EXCERPTED RECORDS section start

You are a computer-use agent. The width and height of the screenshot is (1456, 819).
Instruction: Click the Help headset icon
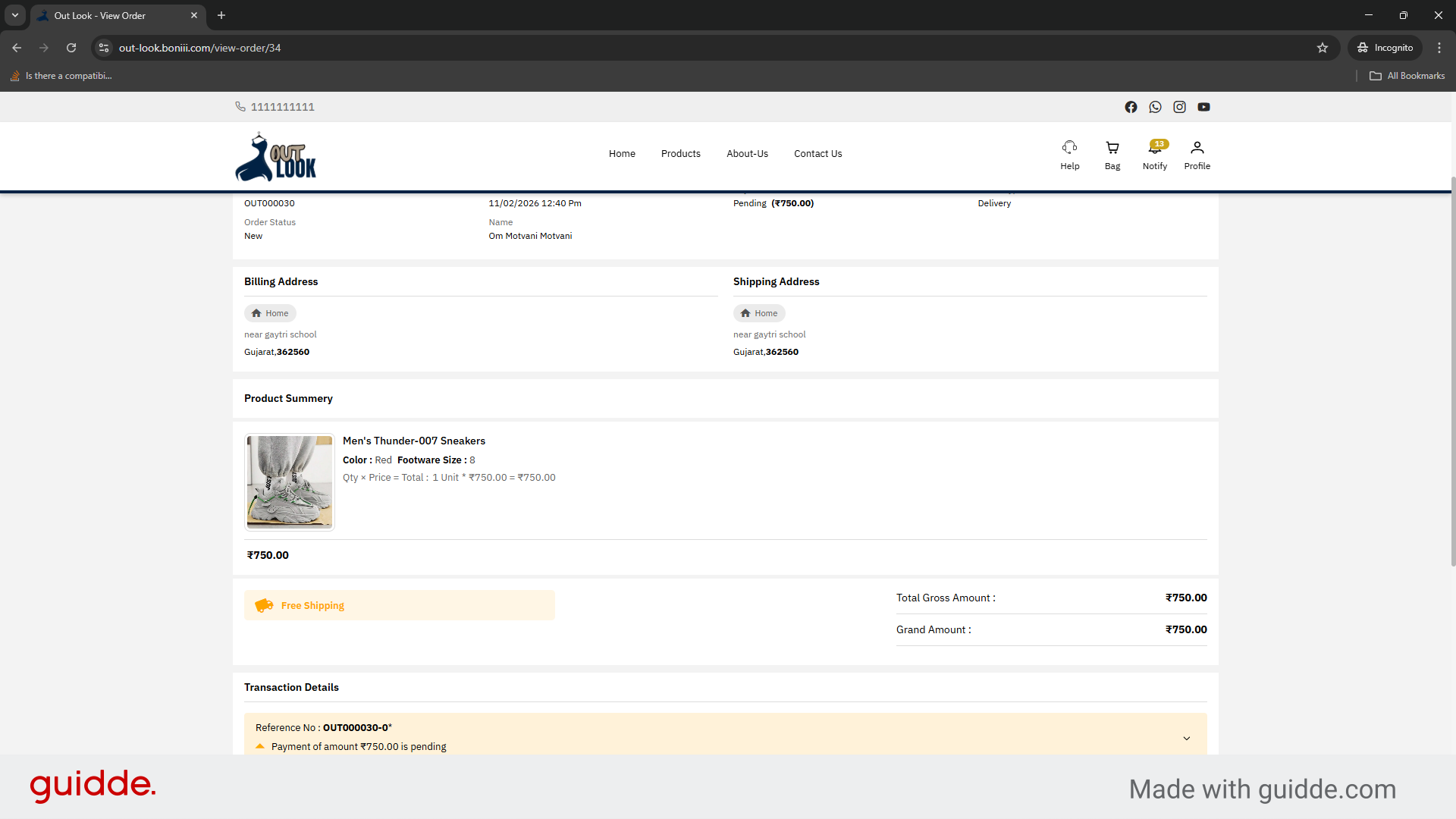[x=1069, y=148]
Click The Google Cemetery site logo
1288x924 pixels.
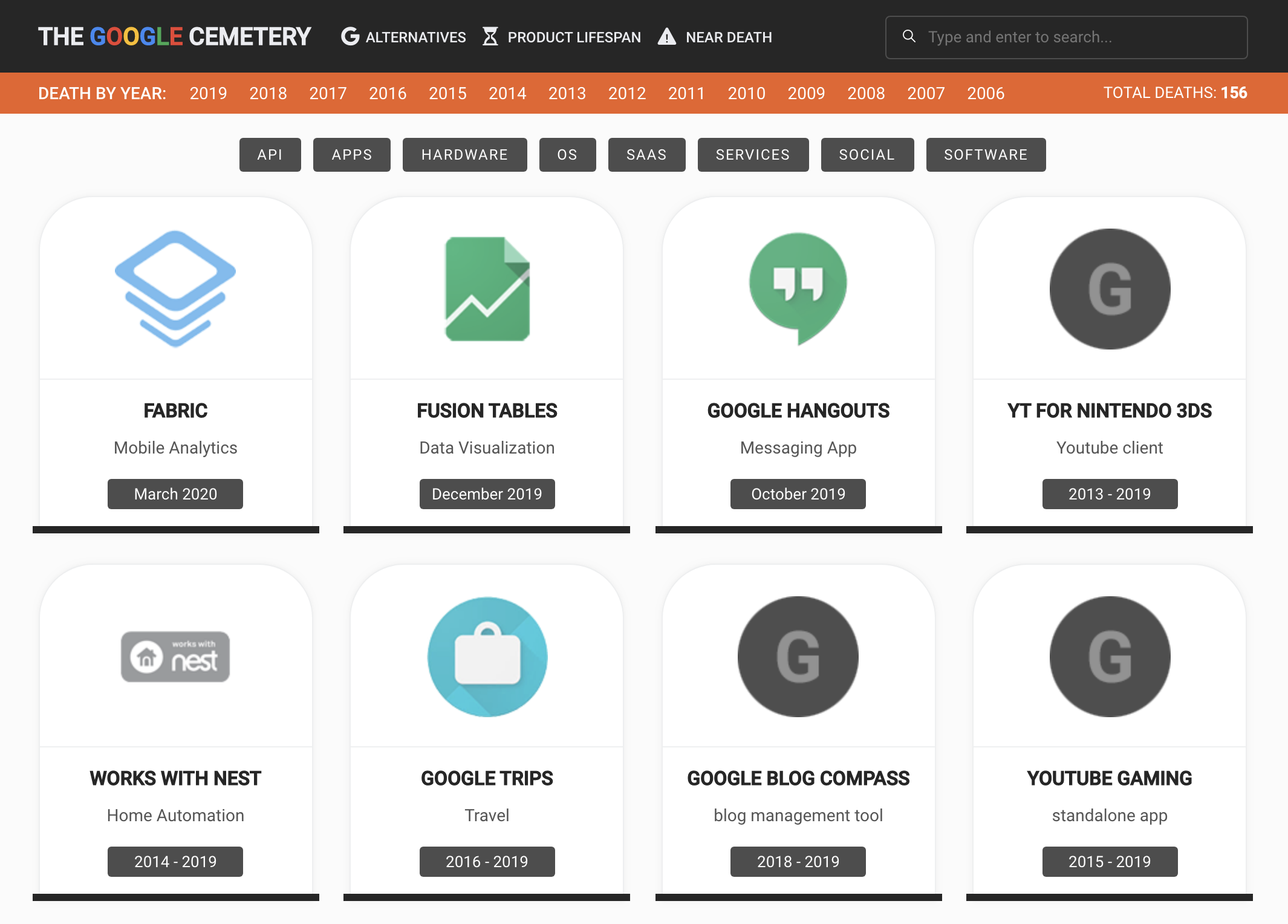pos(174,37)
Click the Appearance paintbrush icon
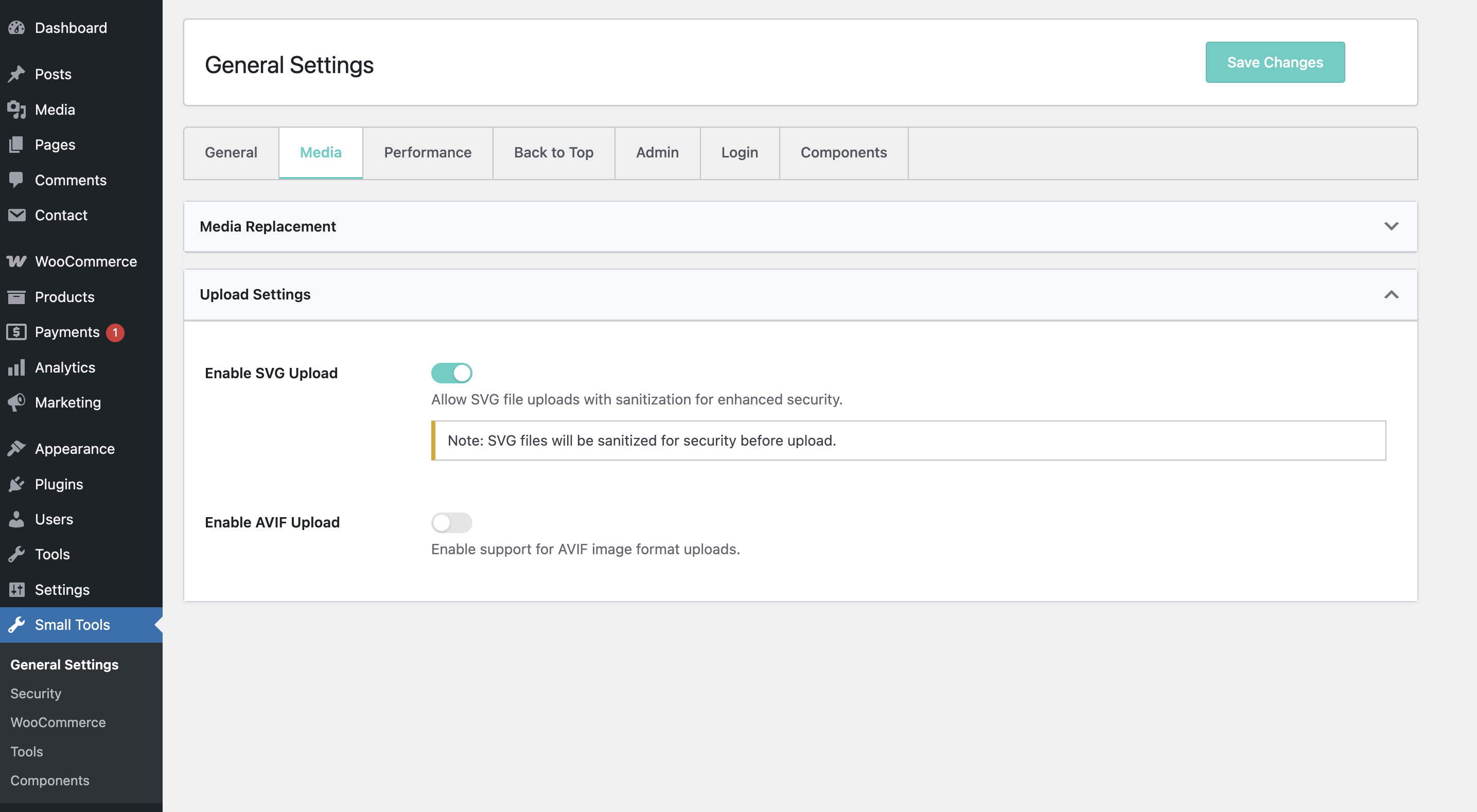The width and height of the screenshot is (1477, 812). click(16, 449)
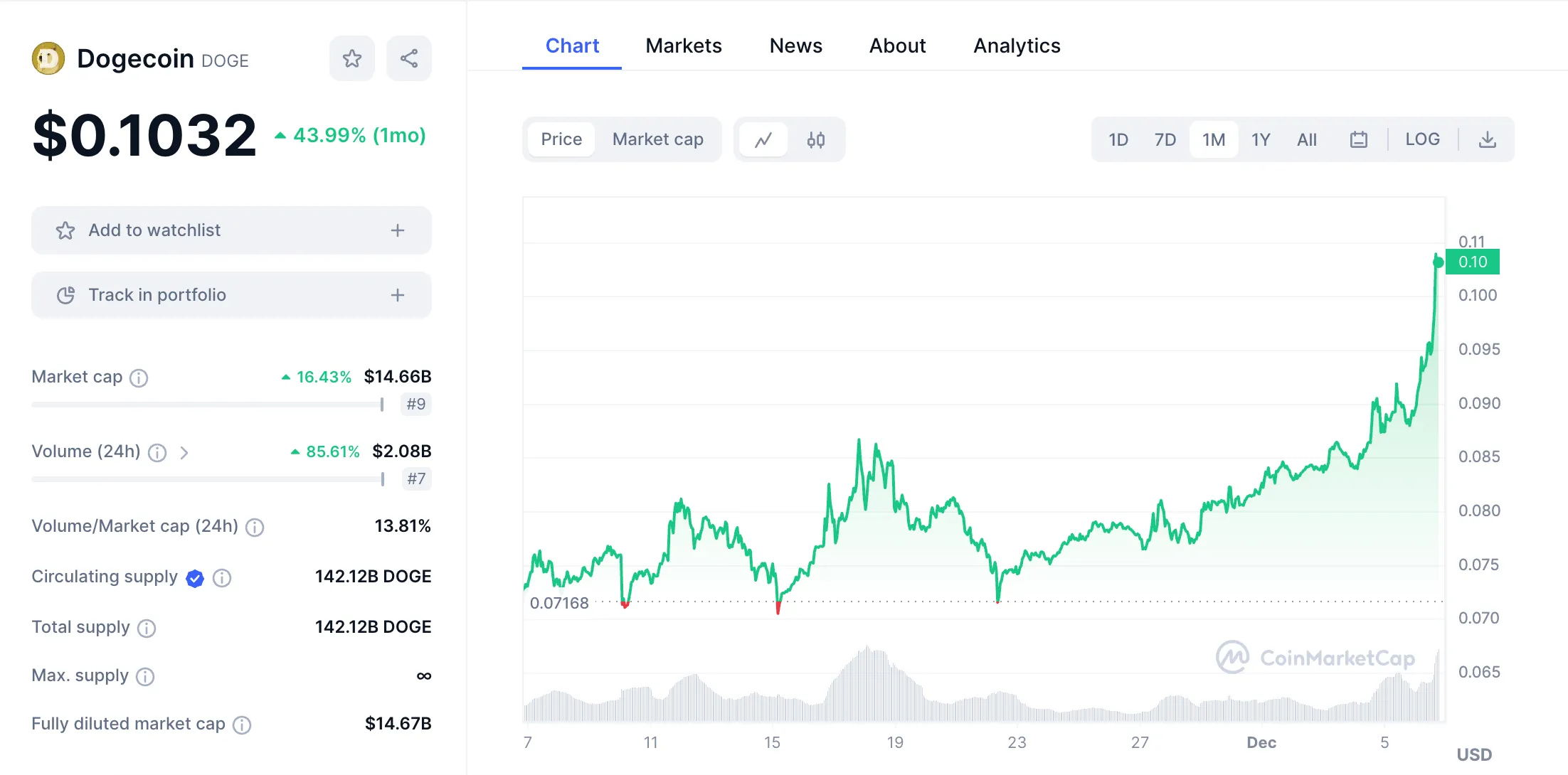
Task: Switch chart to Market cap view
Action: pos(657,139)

EXCERPTED RECORDS section end

• ASSIGNMENT:
In repeating the lines above, keep the wording exact and leave every picture out.

• EXERCISE RESPONSE:
You are a computer-use agent. The width and height of the screenshot is (1456, 819).
Instruction: Click the Help headset icon
[x=1069, y=148]
Click The Google Cemetery site logo
1288x924 pixels.
pos(174,37)
Click the Appearance paintbrush icon
The width and height of the screenshot is (1477, 812). click(16, 449)
Task: Switch chart to Market cap view
Action: pos(657,139)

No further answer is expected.